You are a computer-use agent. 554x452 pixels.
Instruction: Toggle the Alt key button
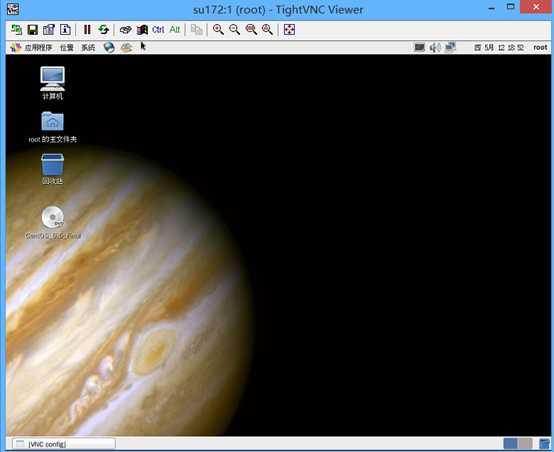click(175, 30)
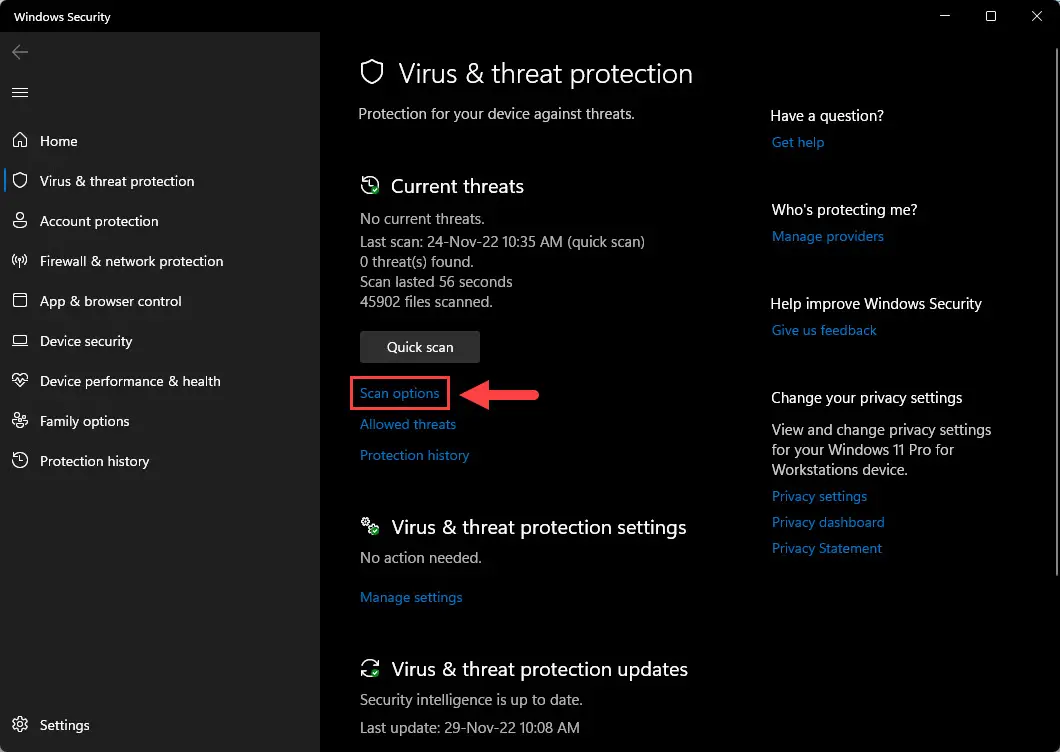Open Manage providers link
1060x752 pixels.
pos(827,236)
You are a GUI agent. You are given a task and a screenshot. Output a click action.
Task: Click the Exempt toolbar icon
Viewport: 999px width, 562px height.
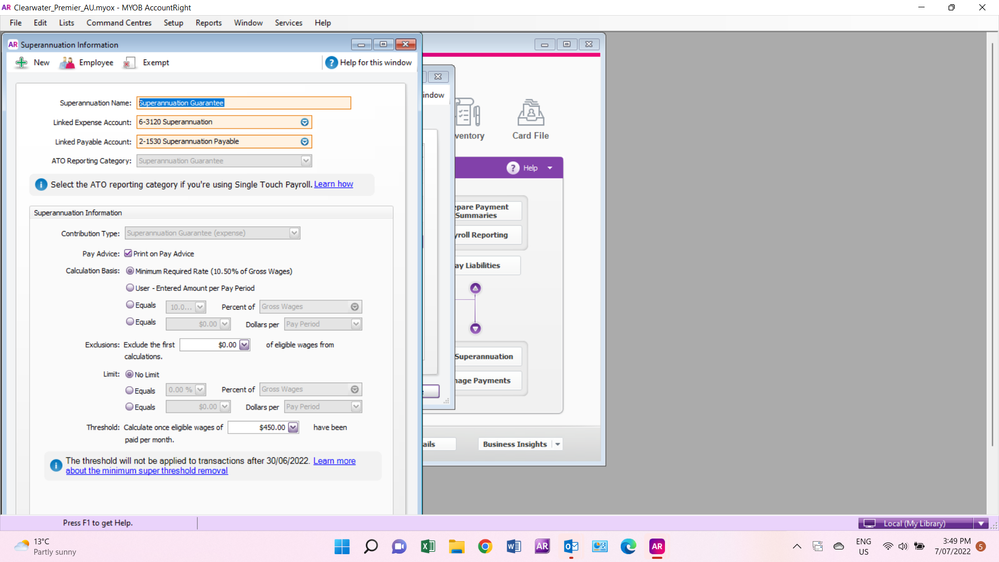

####################

Repeat the lines above word for word, all of them, without the pictures.

You are a computer-use agent. 554x452 pixels.
Instruction: Toggle the Alt key button
click(175, 30)
Open Manage providers link
1060x752 pixels.
pos(827,236)
You are a GUI agent. You are given a task and a screenshot. Output a click action.
Task: Click the Exempt toolbar icon
Viewport: 999px width, 562px height.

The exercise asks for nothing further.